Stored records
== == ==
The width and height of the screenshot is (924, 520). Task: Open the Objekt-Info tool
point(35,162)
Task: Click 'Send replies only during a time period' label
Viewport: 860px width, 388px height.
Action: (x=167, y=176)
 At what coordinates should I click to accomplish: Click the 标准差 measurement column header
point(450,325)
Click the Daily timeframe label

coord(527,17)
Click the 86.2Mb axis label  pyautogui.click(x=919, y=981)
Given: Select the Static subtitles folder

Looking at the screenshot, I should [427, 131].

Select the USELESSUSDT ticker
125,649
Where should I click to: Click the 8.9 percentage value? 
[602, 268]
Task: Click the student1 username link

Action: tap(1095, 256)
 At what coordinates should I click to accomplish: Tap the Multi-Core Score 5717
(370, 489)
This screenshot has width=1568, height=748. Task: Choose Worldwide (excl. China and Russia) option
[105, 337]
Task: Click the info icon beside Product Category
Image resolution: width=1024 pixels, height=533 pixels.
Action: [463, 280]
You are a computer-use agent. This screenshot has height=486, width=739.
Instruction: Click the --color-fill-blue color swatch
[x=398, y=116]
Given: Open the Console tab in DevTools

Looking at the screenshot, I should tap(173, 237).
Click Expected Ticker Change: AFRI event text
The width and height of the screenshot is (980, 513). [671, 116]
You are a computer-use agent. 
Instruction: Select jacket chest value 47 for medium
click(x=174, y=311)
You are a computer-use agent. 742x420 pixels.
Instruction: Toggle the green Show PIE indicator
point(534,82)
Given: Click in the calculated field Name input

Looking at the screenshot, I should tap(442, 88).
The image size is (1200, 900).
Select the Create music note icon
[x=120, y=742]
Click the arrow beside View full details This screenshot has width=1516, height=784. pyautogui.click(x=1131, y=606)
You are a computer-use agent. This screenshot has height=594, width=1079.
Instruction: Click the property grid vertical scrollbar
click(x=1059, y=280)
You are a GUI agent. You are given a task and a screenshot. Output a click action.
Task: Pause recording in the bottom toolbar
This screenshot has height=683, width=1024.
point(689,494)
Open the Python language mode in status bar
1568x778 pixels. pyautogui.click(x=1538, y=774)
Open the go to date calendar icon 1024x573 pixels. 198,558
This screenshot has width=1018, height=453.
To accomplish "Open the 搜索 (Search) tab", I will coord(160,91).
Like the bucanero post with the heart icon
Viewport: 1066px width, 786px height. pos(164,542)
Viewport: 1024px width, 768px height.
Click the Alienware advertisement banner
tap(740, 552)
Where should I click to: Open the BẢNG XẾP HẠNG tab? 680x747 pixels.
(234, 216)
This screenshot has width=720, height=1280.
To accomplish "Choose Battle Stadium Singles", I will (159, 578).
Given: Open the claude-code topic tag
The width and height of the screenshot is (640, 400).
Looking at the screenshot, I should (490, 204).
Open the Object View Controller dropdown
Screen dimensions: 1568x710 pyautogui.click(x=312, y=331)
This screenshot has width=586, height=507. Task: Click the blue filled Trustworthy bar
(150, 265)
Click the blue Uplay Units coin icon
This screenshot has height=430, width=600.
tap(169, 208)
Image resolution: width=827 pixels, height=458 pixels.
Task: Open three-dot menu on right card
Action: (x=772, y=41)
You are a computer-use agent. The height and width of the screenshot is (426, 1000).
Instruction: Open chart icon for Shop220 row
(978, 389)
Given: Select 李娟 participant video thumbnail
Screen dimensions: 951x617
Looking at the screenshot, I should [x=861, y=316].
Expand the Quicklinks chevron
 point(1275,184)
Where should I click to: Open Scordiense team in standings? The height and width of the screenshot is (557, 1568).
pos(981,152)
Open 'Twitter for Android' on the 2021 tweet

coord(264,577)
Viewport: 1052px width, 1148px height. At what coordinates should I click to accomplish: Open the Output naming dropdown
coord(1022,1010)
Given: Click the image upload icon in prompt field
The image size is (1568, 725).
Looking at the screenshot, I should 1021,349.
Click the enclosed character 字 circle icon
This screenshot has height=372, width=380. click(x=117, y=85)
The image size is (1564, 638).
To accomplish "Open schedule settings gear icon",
== == ==
Task instructions.
Retype the data in full, and keep every line identical to the original.

Exercise solution.
The width and height of the screenshot is (924, 520). Task: Open the Objekt-Info tool
point(35,162)
Task: Click 'Send replies only during a time period' label
Viewport: 860px width, 388px height.
Action: (x=167, y=176)
 At what coordinates should I click to accomplish: Click the 标准差 measurement column header
point(450,325)
Click the Daily timeframe label

coord(527,17)
Click the 86.2Mb axis label  pyautogui.click(x=919, y=981)
Given: Select the Static subtitles folder

Looking at the screenshot, I should [427, 131].

Select the USELESSUSDT ticker
125,649
Where should I click to: Click the 8.9 percentage value? 
[602, 268]
Task: Click the student1 username link

Action: tap(1095, 256)
 At what coordinates should I click to accomplish: Tap the Multi-Core Score 5717
(370, 489)
This screenshot has width=1568, height=748. Task: Choose Worldwide (excl. China and Russia) option
[105, 337]
Task: Click the info icon beside Product Category
Image resolution: width=1024 pixels, height=533 pixels.
Action: [463, 280]
You are a computer-use agent. This screenshot has height=486, width=739.
Instruction: Click the --color-fill-blue color swatch
[x=398, y=116]
Given: Open the Console tab in DevTools

Looking at the screenshot, I should tap(173, 237).
Click Expected Ticker Change: AFRI event text
The width and height of the screenshot is (980, 513). [671, 116]
You are a computer-use agent. 
Instruction: Select jacket chest value 47 for medium
click(x=174, y=311)
You are a computer-use agent. 742x420 pixels.
Instruction: Toggle the green Show PIE indicator
point(534,82)
Given: Click in the calculated field Name input

Looking at the screenshot, I should tap(442, 88).
The image size is (1200, 900).
Select the Create music note icon
[x=120, y=742]
Click the arrow beside View full details This screenshot has width=1516, height=784. pyautogui.click(x=1131, y=606)
You are a computer-use agent. This screenshot has height=594, width=1079.
Instruction: Click the property grid vertical scrollbar
click(x=1059, y=280)
You are a GUI agent. You are given a task and a screenshot. Output a click action.
Task: Pause recording in the bottom toolbar
This screenshot has height=683, width=1024.
point(689,494)
Open the Python language mode in status bar
1568x778 pixels. pyautogui.click(x=1538, y=774)
Open the go to date calendar icon 1024x573 pixels. 198,558
This screenshot has width=1018, height=453.
To accomplish "Open the 搜索 (Search) tab", I will coord(160,91).
Like the bucanero post with the heart icon
Viewport: 1066px width, 786px height. pos(164,542)
Viewport: 1024px width, 768px height.
Click the Alienware advertisement banner
tap(740, 552)
Where should I click to: Open the BẢNG XẾP HẠNG tab? 680x747 pixels.
(234, 216)
This screenshot has width=720, height=1280.
To accomplish "Choose Battle Stadium Singles", I will (159, 578).
Given: Open the claude-code topic tag
The width and height of the screenshot is (640, 400).
Looking at the screenshot, I should (490, 204).
Open the Object View Controller dropdown
Screen dimensions: 1568x710 pyautogui.click(x=312, y=331)
This screenshot has width=586, height=507. Task: Click the blue filled Trustworthy bar
(150, 265)
Click the blue Uplay Units coin icon
This screenshot has height=430, width=600.
tap(169, 208)
Image resolution: width=827 pixels, height=458 pixels.
Task: Open three-dot menu on right card
Action: (x=772, y=41)
You are a computer-use agent. The height and width of the screenshot is (426, 1000).
Instruction: Open chart icon for Shop220 row
(978, 389)
Given: Select 李娟 participant video thumbnail
Screen dimensions: 951x617
Looking at the screenshot, I should [x=861, y=316].
Expand the Quicklinks chevron
 point(1275,184)
Where should I click to: Open Scordiense team in standings? The height and width of the screenshot is (557, 1568).
pos(981,152)
Open 'Twitter for Android' on the 2021 tweet

coord(264,577)
Viewport: 1052px width, 1148px height. At what coordinates should I click to accomplish: Open the Output naming dropdown
coord(1022,1010)
Given: Click the image upload icon in prompt field
The image size is (1568, 725).
Looking at the screenshot, I should 1021,349.
Click the enclosed character 字 circle icon
This screenshot has height=372, width=380. click(x=117, y=85)
The image size is (1564, 638).
To accomplish "Open schedule settings gear icon",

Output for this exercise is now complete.